About this exercise.
Every word in the data below belongs in your copy, exactly as given; the pictures do not.

● ● ● ●

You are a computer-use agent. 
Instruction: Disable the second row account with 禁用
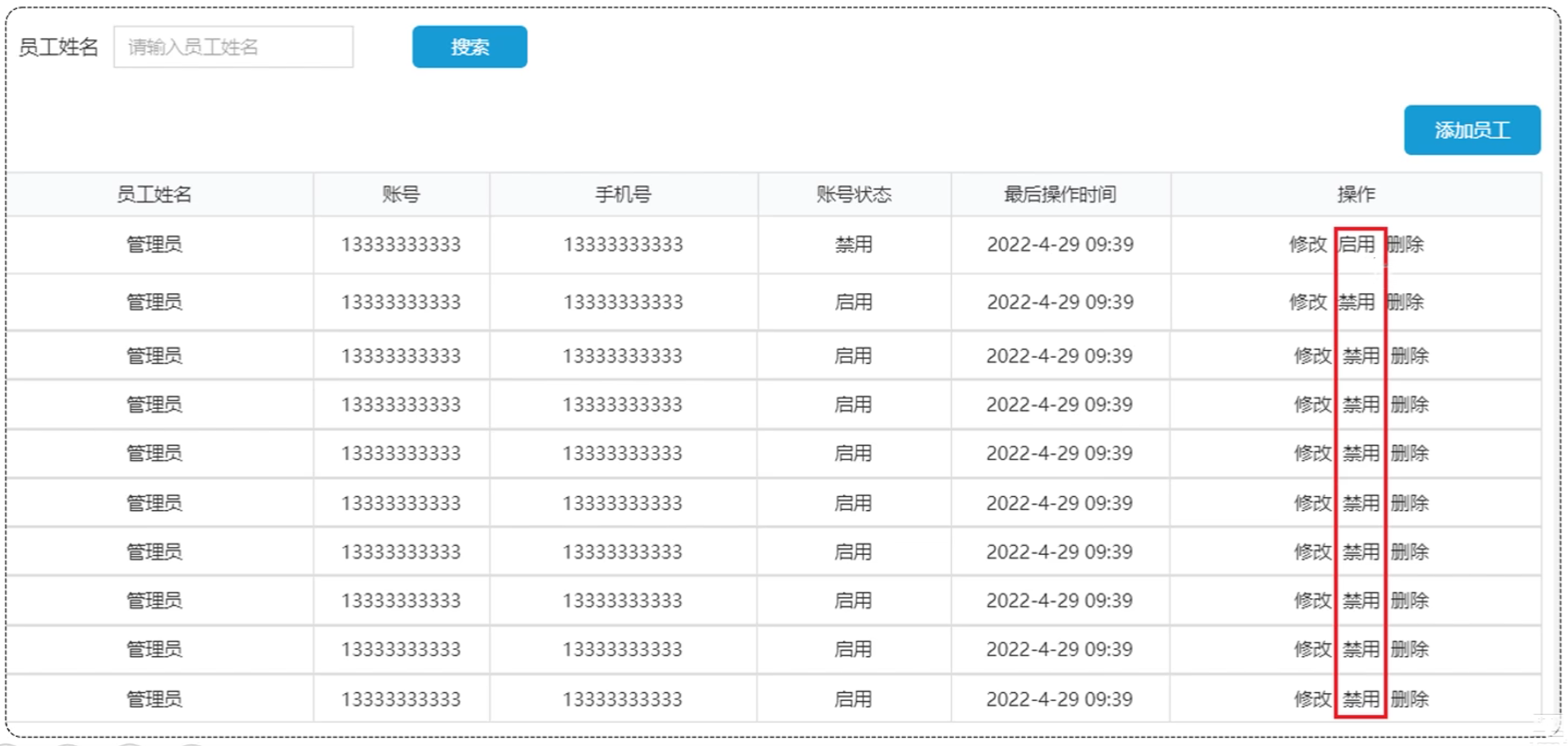coord(1356,303)
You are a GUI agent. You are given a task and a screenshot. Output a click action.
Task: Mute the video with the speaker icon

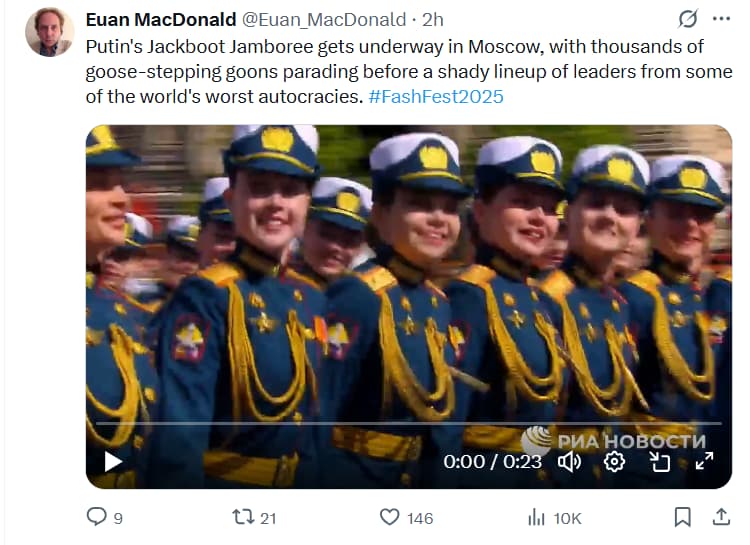coord(570,462)
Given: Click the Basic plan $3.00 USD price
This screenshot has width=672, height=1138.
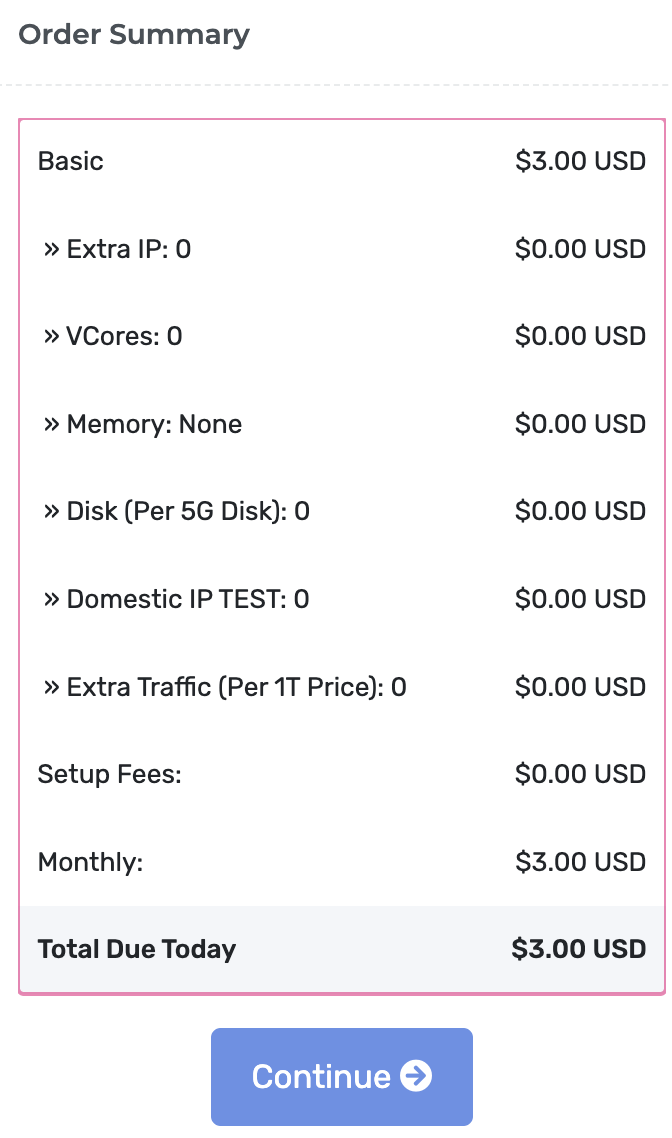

● ● ● ●

Worked solution.
You are a computer-use agent. 
Instruction: Disable the second row account with 禁用
coord(1356,303)
You are a GUI agent. You are given a task and a screenshot. Output a click action.
Task: Mute the video with the speaker icon

coord(570,462)
Given: Click the Basic plan $3.00 USD price
This screenshot has width=672, height=1138.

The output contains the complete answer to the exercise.